**** SELECTED PASSAGE
Independent

Revealed: Britain's refusal to extradite 'Nazi war criminals'
By Paul Lashmar
7 January 2001

Britain's hostility to eastern bloc governments meant that for decades it
refused to investigate allegations against probable Nazi war criminals said
to be responsible for mass killings of Jews and Russians.
According to Foreign Office files seen by the Independent on Sunday,
successive British governments dismissed all requests for cooperation from
Russia during the Cold War despite eyewitness accounts of the horrors
perpetrated by British citizens. In 1970, the Soviet Union requested the
extradition of a Bournemouth guesthouse owner called George Chappell over
the extermination of 5000 Jews in the Ukraine during the German occupation.
But documents released under the 30-year rule by the Public Record Office
show that Foreign Office officials dismissed the allegations against
Chappell as propaganda, and turned down similar requests in a peremptory
manner. It failed to instigate any police inquiries despite the fact that
other countries, including Switzerland and Holland, handed over a number of
Nazi war criminals to communist countries.
Born in 1913 in Georgia as Yuri Chapodze, George Chappell was captured by
the Allies and came to Britain in 1947. He anglicised his name and became a
British citizen in 1956.
The Soviet request says that Chappell defected from the Red Army to the
Germans in 1942. According to Soviet claims he joined the notorious
Caucasian Company, a police unit that helped the Germans in killing
civilians. The Soviets said Chappell had served as a squad commander and had
been involved in "mass annihilation".
"According to eyewitnesses Chapodze personally took part in gunning down
2000 people in Jewish ghettoes near the city of Ternapol. He personally shot
at close range a large number of women, children and other prisoners at the
Yanovsky camp on the outskirts of Lvov," the Russian request said. "In
October 1943 Chapodze directed the massacre of 3,000 Jews, and this is a far
from complete list of the many atrocities perpetrated by this zealous
executor of the Nazi policy of genocide."
In a confidential memo, one Foreign Office official wrote: "We would have
little confidence in the ability of the Soviets to carry out a proper
trial."
********
**** RECORD EXCERPTS
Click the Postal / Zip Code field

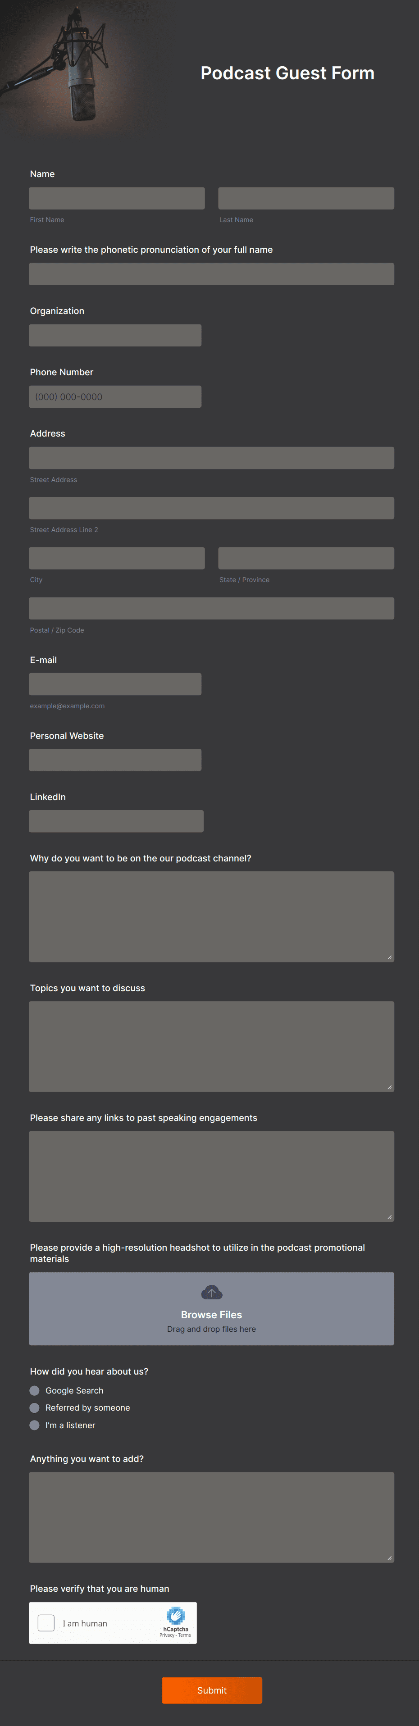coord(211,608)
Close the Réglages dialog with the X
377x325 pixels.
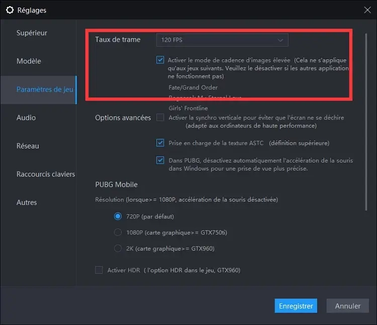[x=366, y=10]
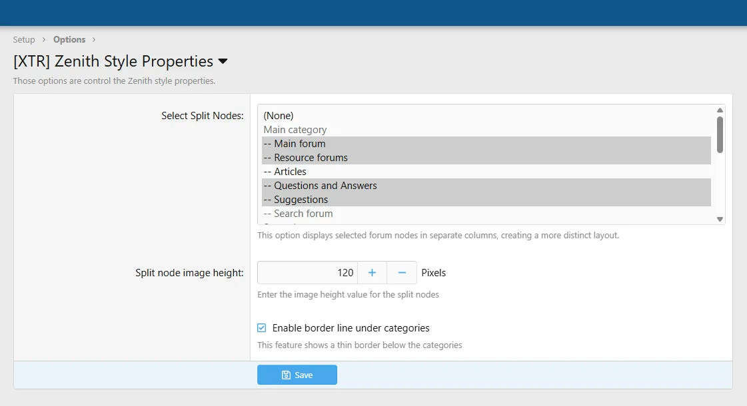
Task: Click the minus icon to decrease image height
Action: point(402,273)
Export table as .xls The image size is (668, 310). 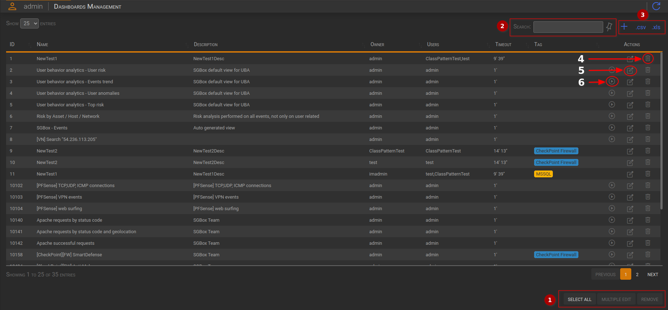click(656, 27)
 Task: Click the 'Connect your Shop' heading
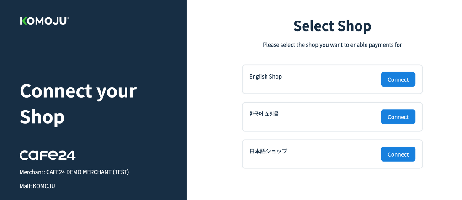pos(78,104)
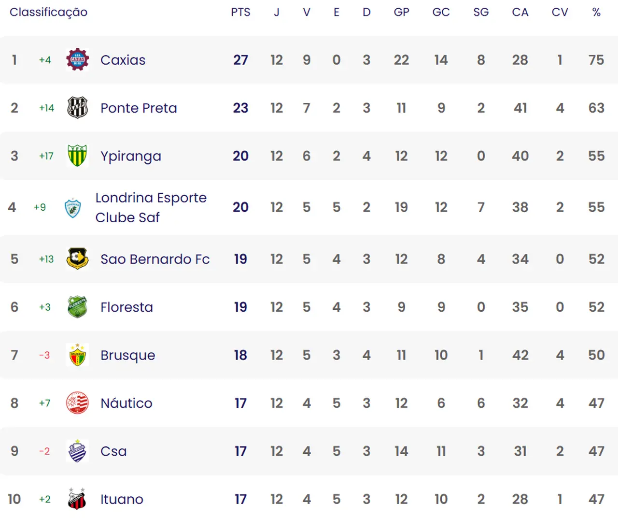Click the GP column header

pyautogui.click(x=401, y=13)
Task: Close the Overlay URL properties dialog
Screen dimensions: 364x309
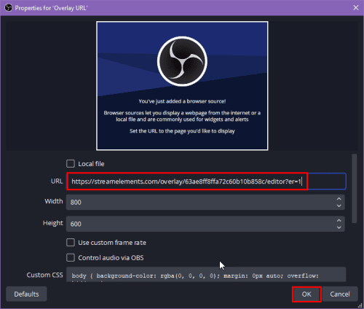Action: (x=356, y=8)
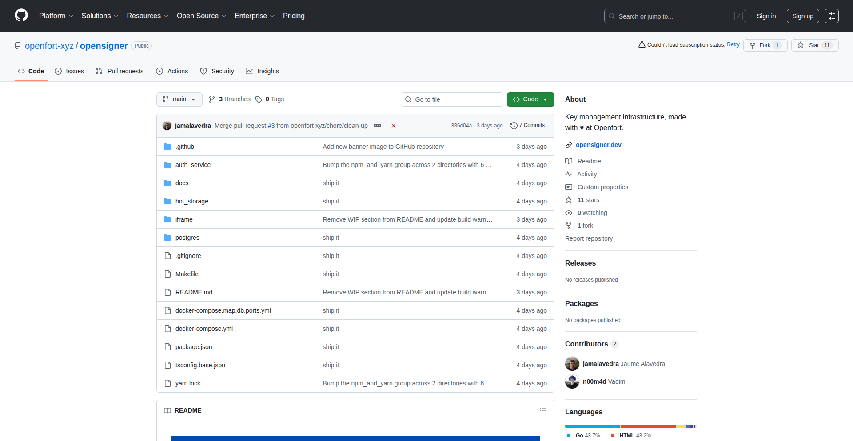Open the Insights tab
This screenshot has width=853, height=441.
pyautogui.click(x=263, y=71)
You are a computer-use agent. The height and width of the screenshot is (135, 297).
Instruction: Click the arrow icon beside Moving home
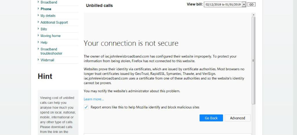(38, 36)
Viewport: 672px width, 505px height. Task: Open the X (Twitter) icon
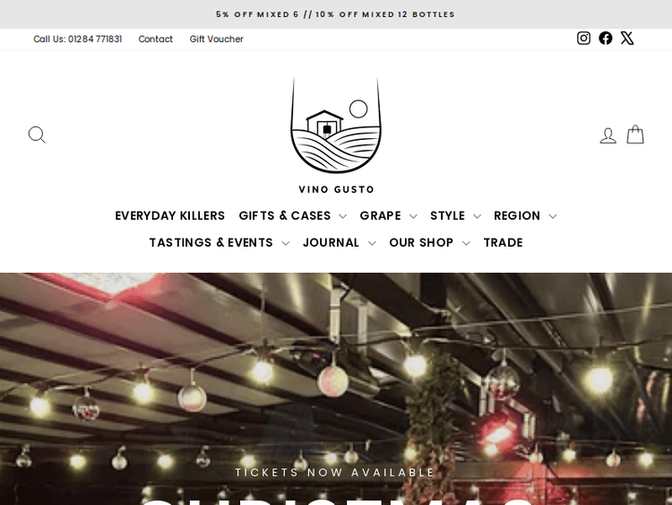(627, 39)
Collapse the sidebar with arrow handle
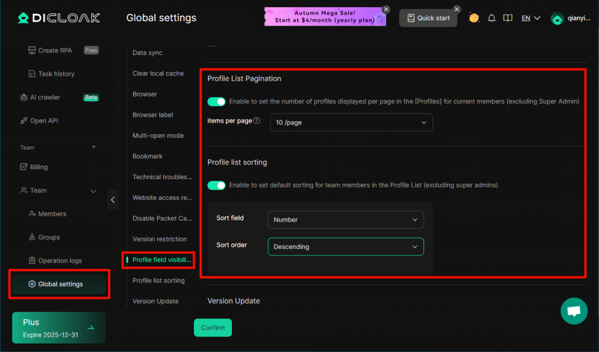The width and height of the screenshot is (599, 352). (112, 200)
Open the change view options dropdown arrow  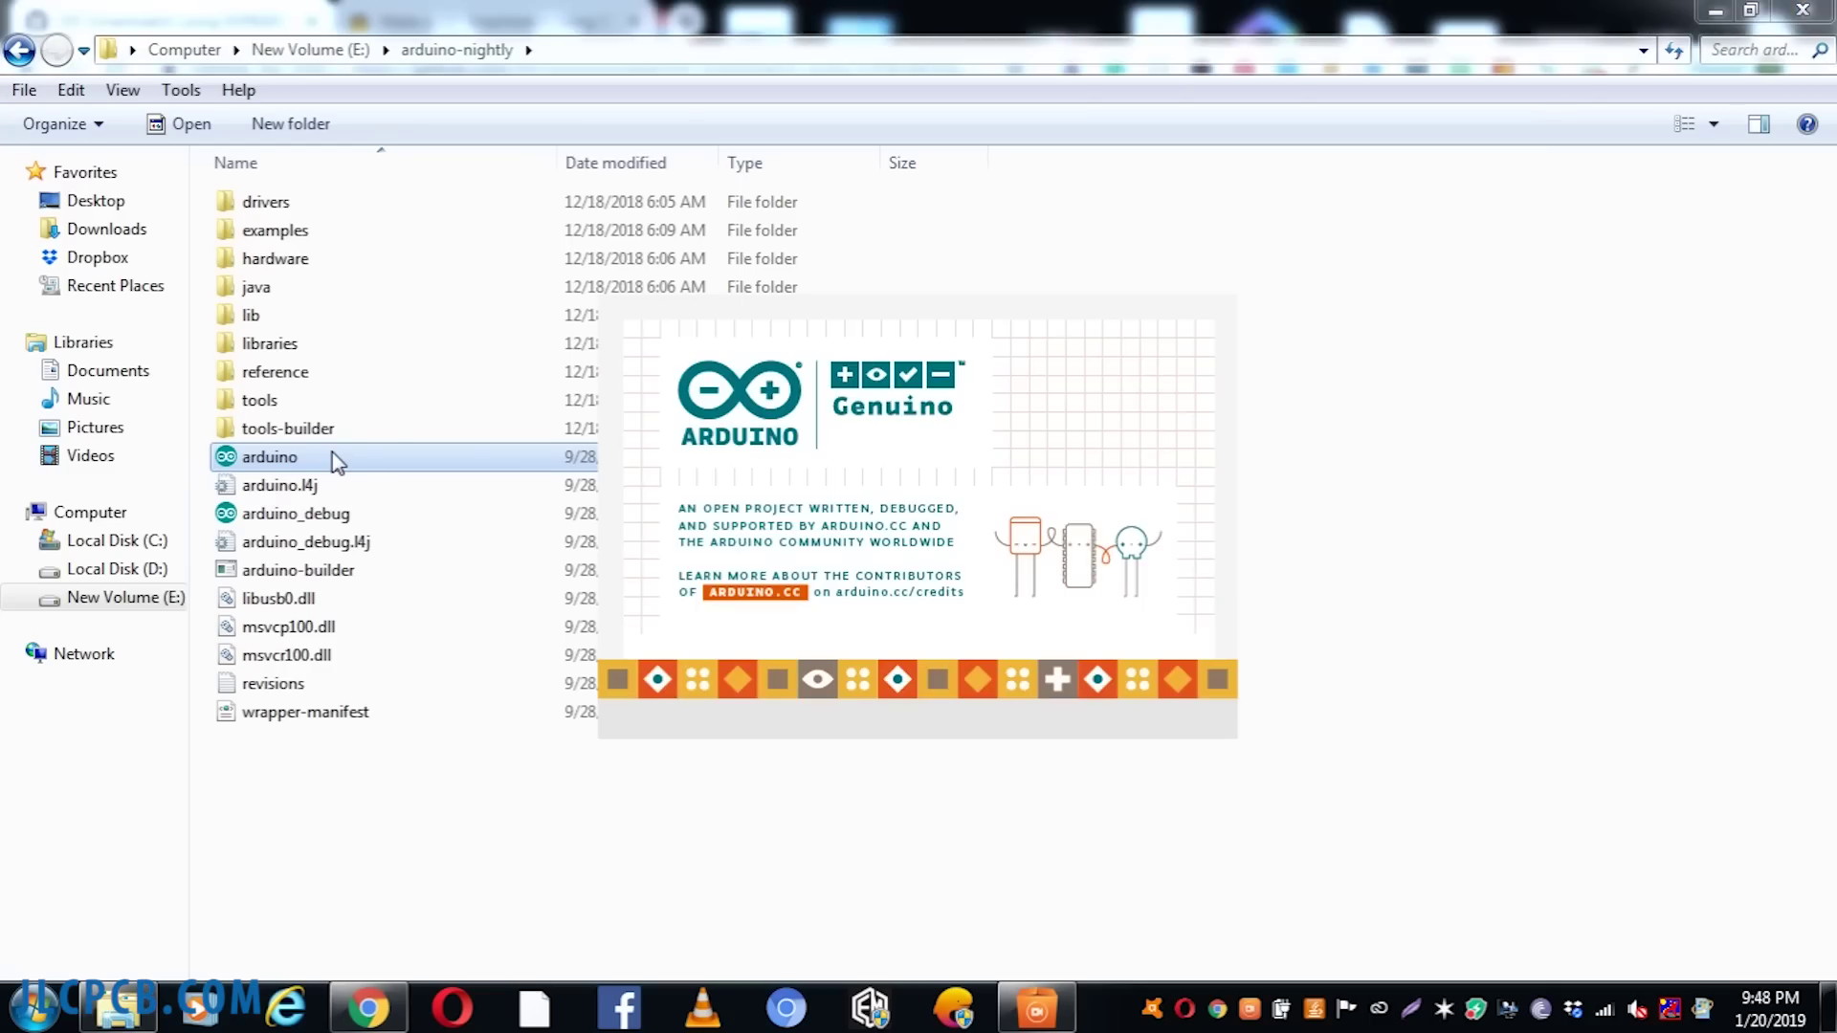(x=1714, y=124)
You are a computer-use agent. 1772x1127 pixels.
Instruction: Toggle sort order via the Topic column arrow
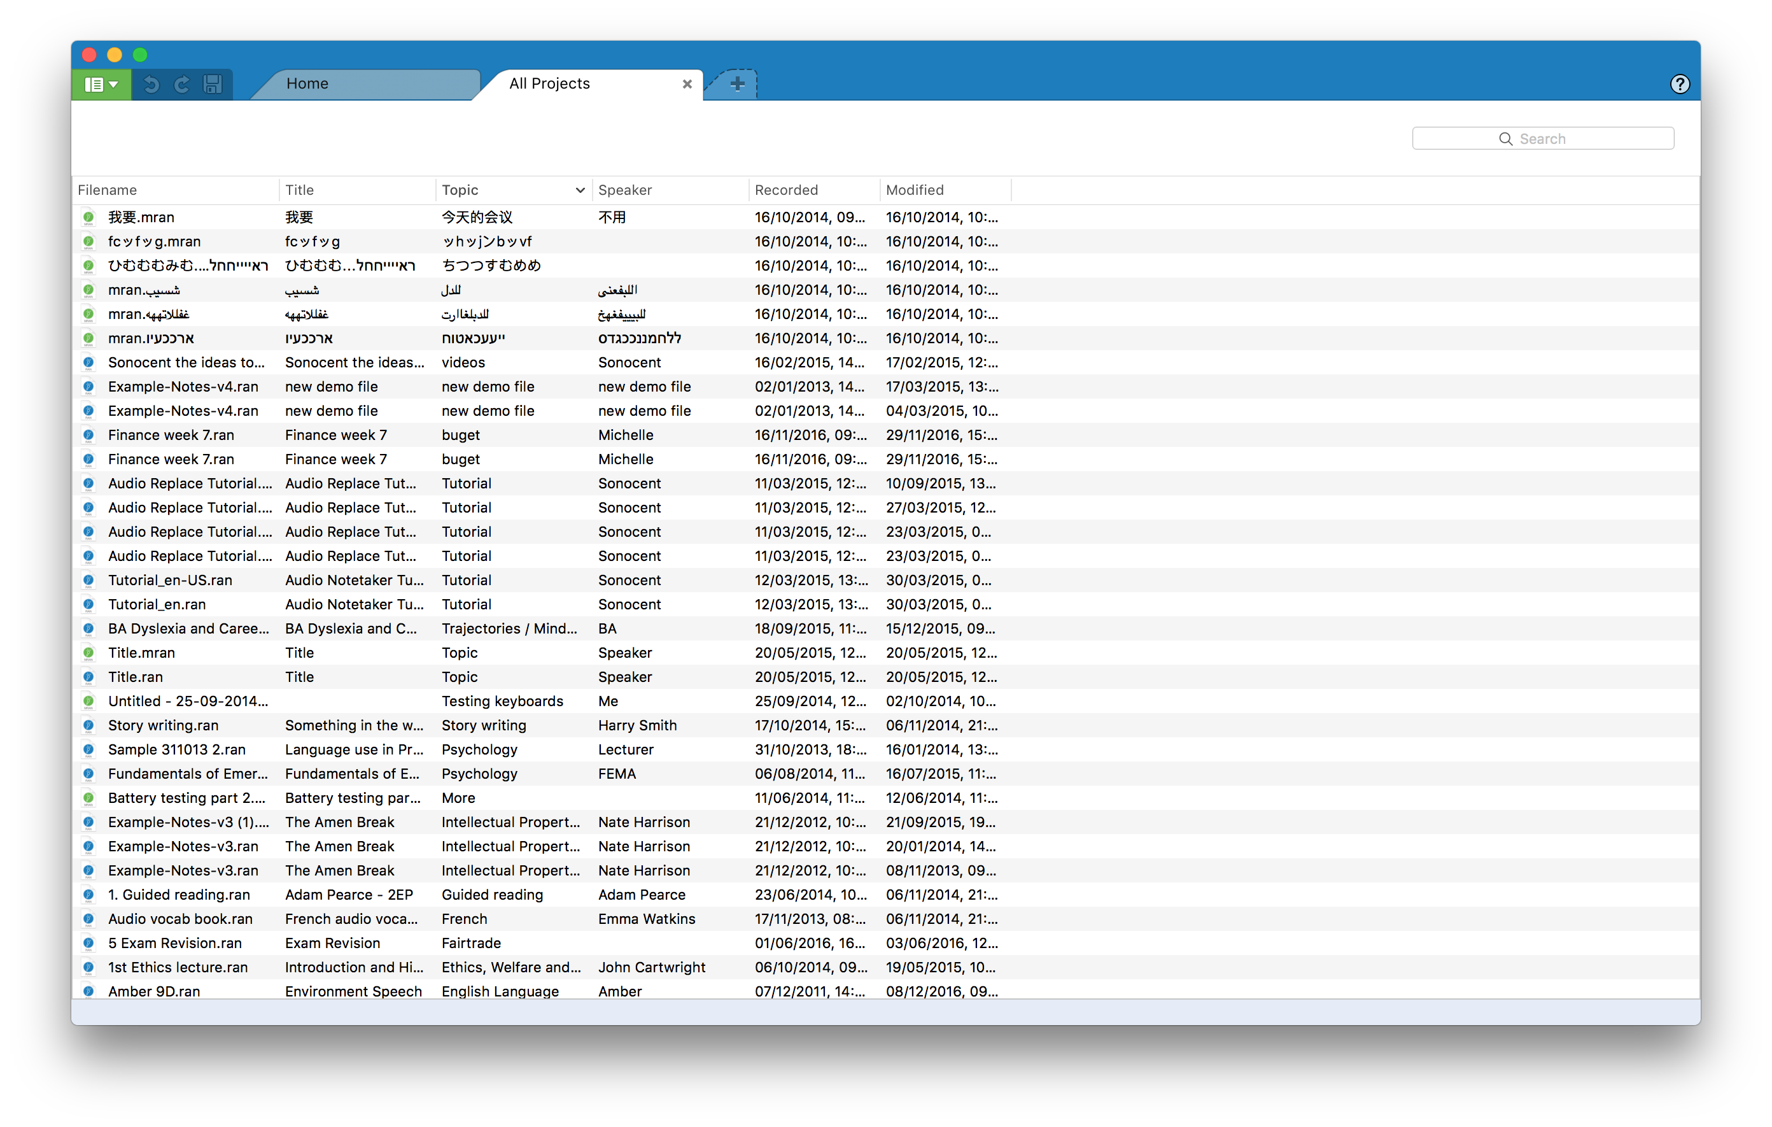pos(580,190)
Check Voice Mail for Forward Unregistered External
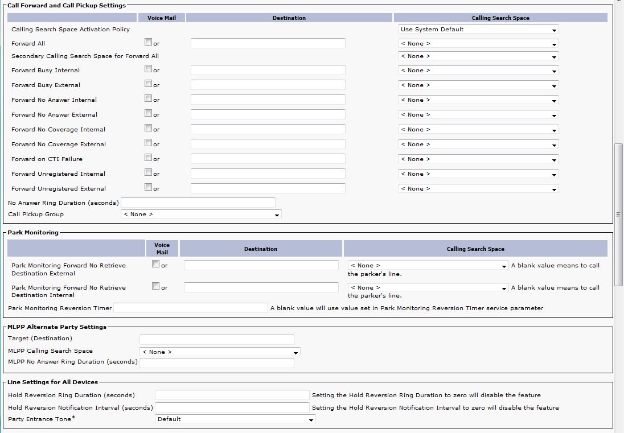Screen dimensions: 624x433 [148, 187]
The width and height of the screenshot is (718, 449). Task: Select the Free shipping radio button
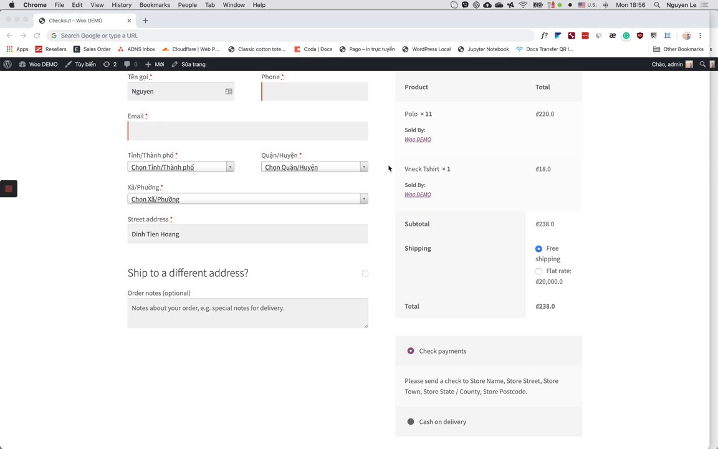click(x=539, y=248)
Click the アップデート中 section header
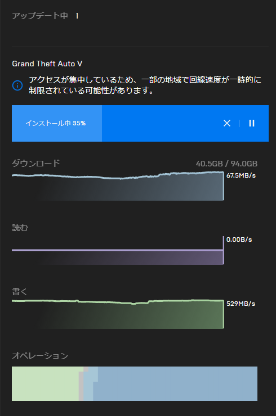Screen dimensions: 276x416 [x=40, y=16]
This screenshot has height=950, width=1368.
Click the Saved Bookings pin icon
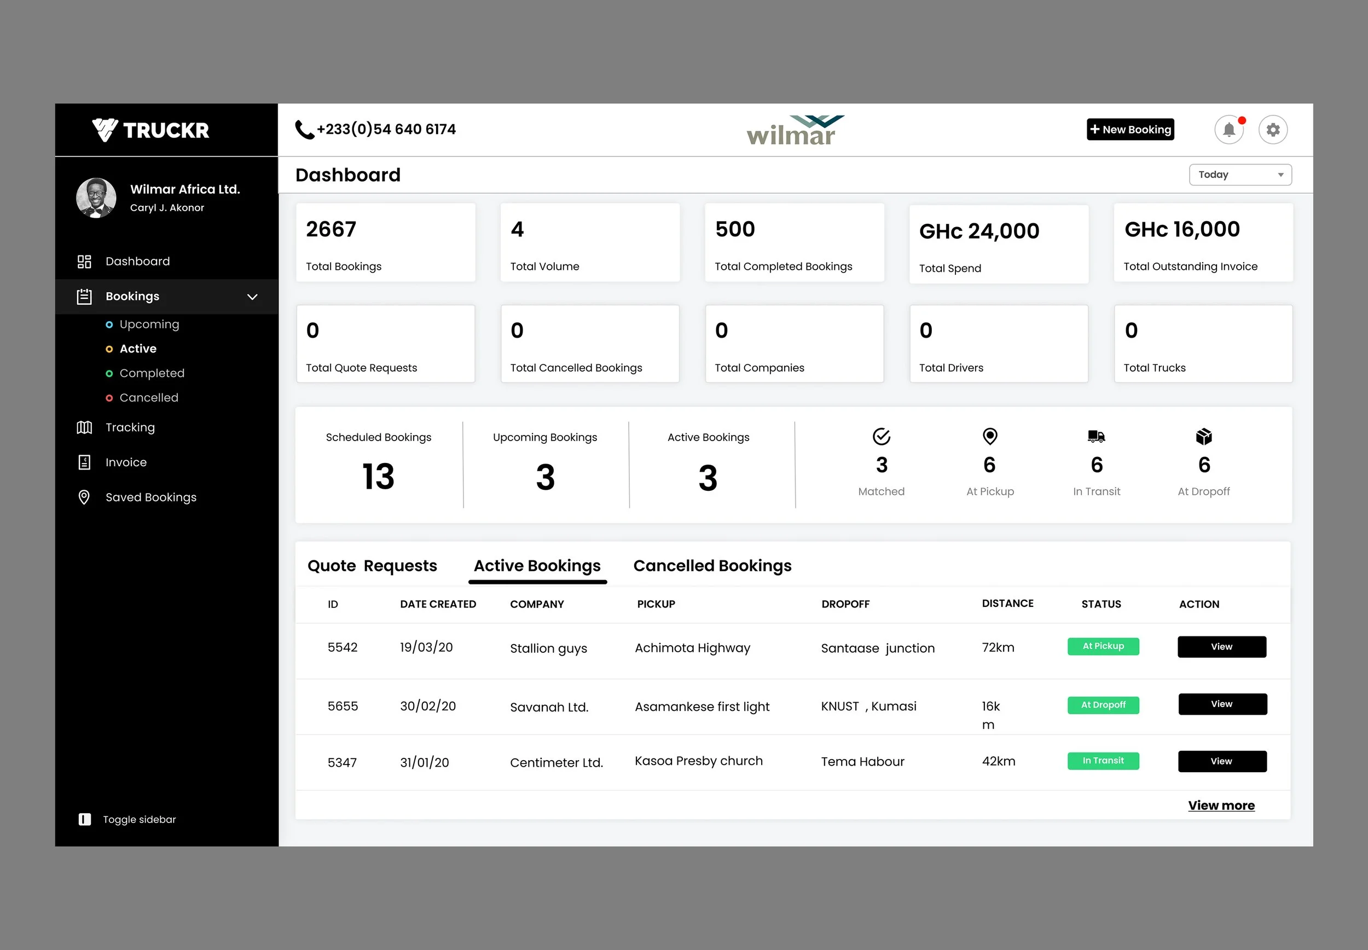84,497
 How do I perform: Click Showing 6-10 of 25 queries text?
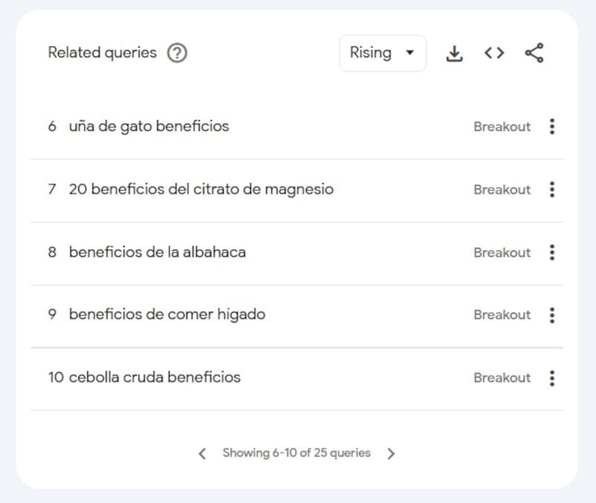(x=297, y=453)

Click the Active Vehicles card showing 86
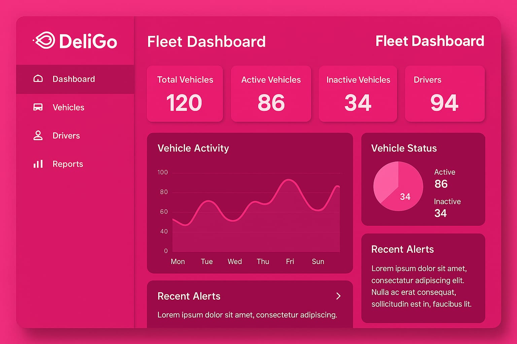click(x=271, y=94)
********
## TASKS
a. In the article on Britain's refusal to extradite alleged Nazi war criminals, in what year did George Chappell become a British citizen?
b. Please retype the extradition article, everything from "According to Foreign" down to "to communist countries.".

## ANSWERS PROVIDED
a. 1956

b.
According to Foreign Office files seen by the Independent on Sunday,
successive British governments dismissed all requests for cooperation from
Russia during the Cold War despite eyewitness accounts of the horrors
perpetrated by British citizens. In 1970, the Soviet Union requested the
extradition of a Bournemouth guesthouse owner called George Chappell over
the extermination of 5000 Jews in the Ukraine during the German occupation.
But documents released under the 30-year rule by the Public Record Office
show that Foreign Office officials dismissed the allegations against
Chappell as propaganda, and turned down similar requests in a peremptory
manner. It failed to instigate any police inquiries despite the fact that
other countries, including Switzerland and Holland, handed over a number of
Nazi war criminals to communist countries.